While Allie and her ex had sex on a regular basis, it was never the kind of exploratory, experimental sex in which she and Winston are engaging. And as the two begin to discover, it's not just a lack of experience and familiarity with a particular sexual act that can stand in the way of achieving pleasure via its use, but also the emotional scars one carries with one from other past sexual experiences.

This scene doesn't end with "failure," though. Instead, after talking—not just about Allie's inability to reach orgasm, but also about some of the emotional baggage they're both shlepping around—Winston comes to understand that "it didn't hurt more to admit how much it hurt in the first place. It didn't hurt more to unravel. And once you'd unraveled, you could look around and think, a bit. Discover" (1805).

And try item #4 on the list again. Or skip #4 entirely, and go straight to #5.

But even after the success of #5, not every item on the remaining list goes smoothly for Allie and Winston. They try new things, back away from some, try things that went wrong again, just to see if things might be different at another moment in time, another emotional state of mind.

Experiment. Acknowledge your own feelings, and listen to the feelings of your partner. Be willing to try again, or try something different, if your first attempt goes awry. Or give it all up for a while and connect with your partner on another level than the sexual. These are the expectations Ruthie Knox asks romance readers to have about sex with a loving partner, expectations far different from the "I've never felt like this before with anyone else/this is so amazingly perfect" kind of physical/spiritual intermingling that has become the staple of the majority of sex scene in romance books not just of the past, but of the present, too.

Which is the better fodder for a romance reader's fantasy? First-time perfect?

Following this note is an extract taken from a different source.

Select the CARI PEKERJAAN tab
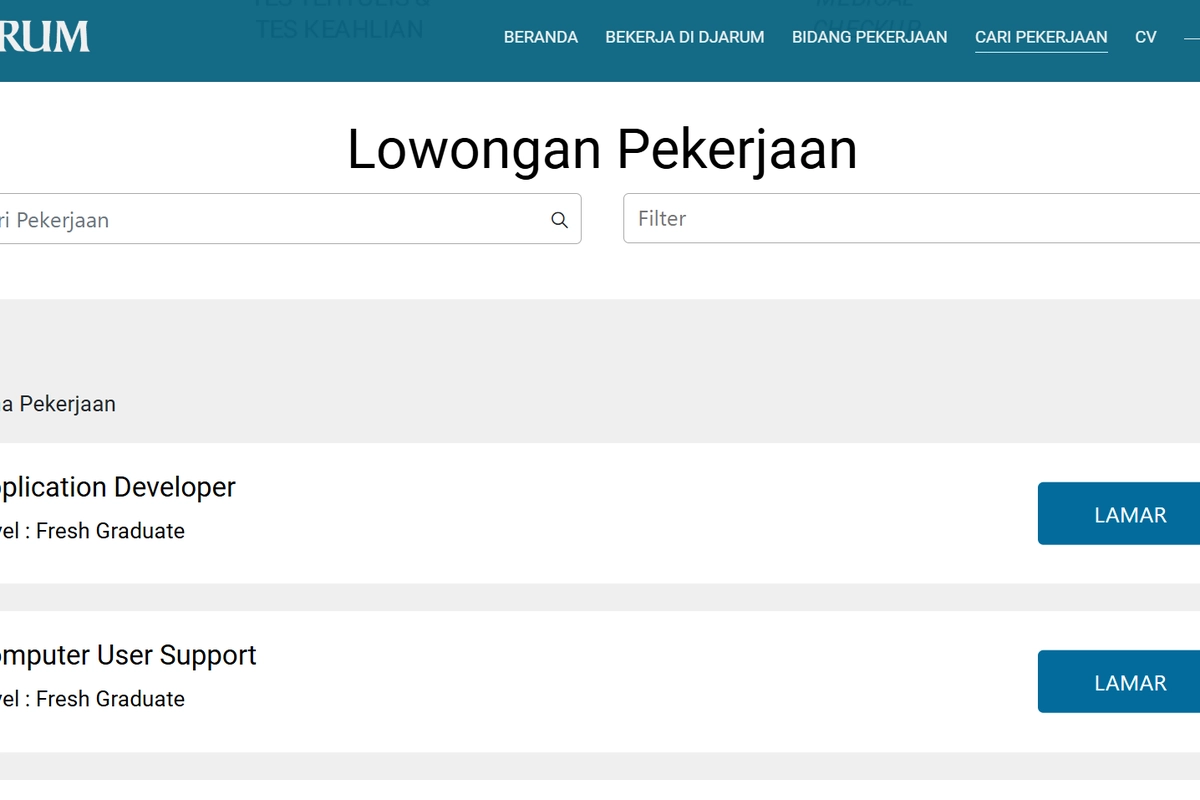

Or try and try again?

As for me, I'll take the Knox version, every time.

Photo credits:
Sex Bucket List: Pinterest
Love never fails: We Heart It
Fall Seven Times: Deborah Tindle

Loveswept, 2017


  1. Fantastic review.

  2. Thank you. I thought this was a simply wonderful book in every way. You do such a lovely job thinking about this aspect of the book. I have a list for everything and I keep a list for not great sex at first. Seduce the Sinner is one of my favorite books of all times and a large part of it is the crappy first sex they have. It happens for tons of reasons and the rest of the book is much much sexier for it. I love realism in intimacy. Thank you for such a wonderful blog.

    1. I'd love to see your list of "not great sex at first" romances. I have Jenny Crusie's FAKING IT on mine —what other books are on yours besides SEDUCE THE SINNER?

    2. Is that Hoyt's TO SEDUCE A SINNER?